On-demand NFS mounting utility: autofs. Learn what is autofs, why, and when to use autofs and autofs configuration steps in the Linux server.
The first place to manage mount points on any Linux system is /etc/fstab
file. These files mount all listed mount points at the system startup and made them available to the user. Although I explained mainly how autofs
advantages us with NFS mount points, it also works well with native mount points.
NFS mount points are also part of it. Now, the issue is even if users don’t access NFS mount points they are still mounted by /etc/fstab
and leech some system resources in the background continuously. Like NFS services need to check connectivity, permissions, etc details of these mount points in the background continuously. If these NFS mounts are considerably high in numbers then managing them through /etc/fstab
will be a major drawback since you are allotting major system resource chunk to system portion which is not frequently used by users.
Why use AutoFS?
In such a scenario, AutoFS comes in picture. AutoFS is on-demand NFS mounting facility. In short, it mounts NFS mount points when a user tries to access them. Again once time hits timeout value (since last activity on that NFS mount), it will automatically un-mount that NFS mount saving system resources serving idle mount point.

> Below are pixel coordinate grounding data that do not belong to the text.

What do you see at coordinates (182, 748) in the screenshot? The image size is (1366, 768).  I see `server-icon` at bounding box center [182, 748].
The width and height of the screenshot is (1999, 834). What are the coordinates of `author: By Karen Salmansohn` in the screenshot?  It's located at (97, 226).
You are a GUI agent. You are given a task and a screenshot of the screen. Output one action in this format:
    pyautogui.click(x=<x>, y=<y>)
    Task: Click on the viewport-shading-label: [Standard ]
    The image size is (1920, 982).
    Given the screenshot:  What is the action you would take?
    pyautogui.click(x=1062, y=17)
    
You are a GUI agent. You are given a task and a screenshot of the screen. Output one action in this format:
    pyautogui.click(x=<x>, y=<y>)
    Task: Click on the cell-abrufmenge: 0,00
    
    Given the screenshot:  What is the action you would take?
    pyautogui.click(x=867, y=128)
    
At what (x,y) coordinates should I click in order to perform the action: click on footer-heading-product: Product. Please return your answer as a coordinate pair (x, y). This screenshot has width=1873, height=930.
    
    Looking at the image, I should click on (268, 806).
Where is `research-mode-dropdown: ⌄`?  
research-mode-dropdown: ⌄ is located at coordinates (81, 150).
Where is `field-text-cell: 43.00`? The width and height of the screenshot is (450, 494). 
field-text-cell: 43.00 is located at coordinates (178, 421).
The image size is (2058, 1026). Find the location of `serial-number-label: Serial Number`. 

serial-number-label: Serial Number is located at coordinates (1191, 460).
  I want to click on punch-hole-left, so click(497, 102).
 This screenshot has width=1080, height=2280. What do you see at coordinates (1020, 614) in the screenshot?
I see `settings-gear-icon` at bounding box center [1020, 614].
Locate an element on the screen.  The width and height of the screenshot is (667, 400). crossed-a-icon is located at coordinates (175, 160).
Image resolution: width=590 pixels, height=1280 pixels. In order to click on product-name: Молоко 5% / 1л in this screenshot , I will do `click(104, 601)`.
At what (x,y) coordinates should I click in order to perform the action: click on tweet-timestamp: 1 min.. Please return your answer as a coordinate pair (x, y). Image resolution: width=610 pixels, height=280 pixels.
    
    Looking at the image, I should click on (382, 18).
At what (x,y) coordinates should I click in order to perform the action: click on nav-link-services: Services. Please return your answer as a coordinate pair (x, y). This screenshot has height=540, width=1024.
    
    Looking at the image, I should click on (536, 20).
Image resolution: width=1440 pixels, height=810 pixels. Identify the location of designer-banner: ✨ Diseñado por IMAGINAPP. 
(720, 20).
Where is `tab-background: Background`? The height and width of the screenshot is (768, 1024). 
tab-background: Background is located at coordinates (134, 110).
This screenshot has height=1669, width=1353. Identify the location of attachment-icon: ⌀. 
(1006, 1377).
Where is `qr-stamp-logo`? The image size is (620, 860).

It also reduces your system boot time since the mounting task is done after system boot and when the user demands it.
When use AutoFS?
- If your system is having a large number of mount points
- Many of them are not being used frequently
- The system is tight on resources and every single piece of system resource counts
AutoFS configuration steps
First, you need to install package autofs using yum or apt. The main configuration file for autofs is /etc/auto.master
which is also called a mast map file. This file has autofs controlled mount points details. The master file follows below format :
mount_point map_file options
where –
- mount_point is a directory on which mounts should be mounted
- map_file (automounter map file) is a file containing a list of mount points and their file systems from which they should be mounted
- options are extra options to be applied on mount_point
Sample master map file looks like one below :
/my_auto_mount /etc/auto.misc --timeout=60
In above sample, mount points defined under /etc/auto.misc
files can be mounted on /my_auto_mount
directory with timeout value 60 sec.
Parameter map_file (automounter map file) in the above master map file is also a configuration file which has below format :
mount_point options source_location
where –
- mount_point is a directory on which mounts should be mounted
- options are mounting options
- source_location is FS or NFS path from where the mount will be mounted
Sample automounter map file looks like one below :
linux -ro,soft,intr ftp.example.org:/pub/linux
data1 -fstype=ext3 :/dev/fd0
Users should be aware of the share path. Means, in our case,
/my_auto_mount
and Linux, data1 these paths should be known to users in order to access them.
In all both these configuration file collectively tells :
Whenever user tries to access mount point Linux or data1 –
- autofs checks data1 source (
/dev/fs0
) with option (-fstype=ext3
) - mounts data1 on
/my_auto_mount/data1
- Un-mounts
/my_auto_mount/data1
when there is no activity on mount for 60 secs
Once you are done with configuring your required mounts you can start autofs service. Reload its configurations :
# /etc/init.d/autofs reload
Reloading maps
That’s it! Configuration is done!
Testing AutoFS configuration
Once you reload configuration, check and you will notice autofs defined mount points are not mounted on systems (output of df -h
).
Now cd
into /my_auto_mount/data1
and you will be presented with a listing of the content of data1 from /dev/fd0
!
Another way is to use watch utility in another session and keep watch on command mount. As you execute commands, you will see mount point is mounted on system and after timeout value it’s un-mounted!